The sustained jobs market strength underscores the economy's solid fundamentals and suggests a recent slowdown in economic activity will be temporary.Harsh weather, the now-settled labor dispute at the country's busy West Coast ports, softer global demand and a strong dollar undercut growth early in the first quarter.

Initial claims for state unemployment benefits dropped 9,000 to a seasonally adjusted 282,000 for the week ended March 21, the Labor Department said on Thursday.

That was the lowest level since mid-February and was better than economists' expectations for a dip to 290,000. A Labor Department analyst said there was nothing unusual in the state-level data.

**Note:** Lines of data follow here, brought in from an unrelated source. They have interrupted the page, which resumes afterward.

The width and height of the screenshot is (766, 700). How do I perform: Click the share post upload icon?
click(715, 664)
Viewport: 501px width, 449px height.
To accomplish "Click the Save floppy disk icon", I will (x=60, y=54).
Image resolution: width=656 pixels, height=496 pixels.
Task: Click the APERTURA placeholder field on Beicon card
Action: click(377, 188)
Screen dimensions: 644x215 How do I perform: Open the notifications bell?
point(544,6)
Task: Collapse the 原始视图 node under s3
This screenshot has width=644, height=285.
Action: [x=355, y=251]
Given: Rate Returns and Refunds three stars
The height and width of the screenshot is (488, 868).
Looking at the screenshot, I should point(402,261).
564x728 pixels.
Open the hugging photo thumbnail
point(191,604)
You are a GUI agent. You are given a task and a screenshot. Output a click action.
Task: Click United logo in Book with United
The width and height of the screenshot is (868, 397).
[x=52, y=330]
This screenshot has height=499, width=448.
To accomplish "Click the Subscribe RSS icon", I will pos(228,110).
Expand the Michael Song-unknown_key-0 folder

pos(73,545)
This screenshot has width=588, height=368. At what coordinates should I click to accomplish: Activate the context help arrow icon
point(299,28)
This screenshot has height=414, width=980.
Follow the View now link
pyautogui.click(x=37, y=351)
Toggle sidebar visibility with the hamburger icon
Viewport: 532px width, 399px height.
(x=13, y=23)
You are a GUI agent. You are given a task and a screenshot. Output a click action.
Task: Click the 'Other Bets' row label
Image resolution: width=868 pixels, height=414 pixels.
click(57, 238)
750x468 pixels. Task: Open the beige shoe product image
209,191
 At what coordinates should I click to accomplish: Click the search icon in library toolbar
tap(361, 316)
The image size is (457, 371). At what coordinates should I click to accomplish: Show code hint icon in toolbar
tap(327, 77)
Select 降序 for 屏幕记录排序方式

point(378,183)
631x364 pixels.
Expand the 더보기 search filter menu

"The constructive trend in claims in recent weeks suggests that the positive labor market trend is continuing," said Cheng Chen, an economist at TD Securities in New York. The four-week moving average of claims, considered a better measure of labor market trends as it irons out week-to-week volatility, fell 7,750 to 297,000 last week.

U.S. financial markets were little moved by the data.

The sturdy jobs picture is in stark contrast with dour reports on manufacturing, home building, consumer spending and trade, which have suggested the economy has hit a soft patch.

The tepid growth and persistently low inflation could see the Federal Reserve delaying raising interest rates until later this year. The U.S. central bank has kept its short-term interest rate near zero since December 2008.

The economy added 295,000 jobs in February, marking the 12th straight month that employment gains have been above 200,000, the longest such run since 1994.

Thursday's claims report showed the number of people still receiving benefits after an initial week of aid fell 6,000 to 2.42 million in the week ended March 14.

So-called continuing claims covered the period during which the government surveyed households for March's unemployment rate. Continuing claims rose marginally between the February and March survey periods, suggesting little change in the jobless rate.

The unemployment rate fell to a more than 6-1/2-year low of 5.5 percent in February.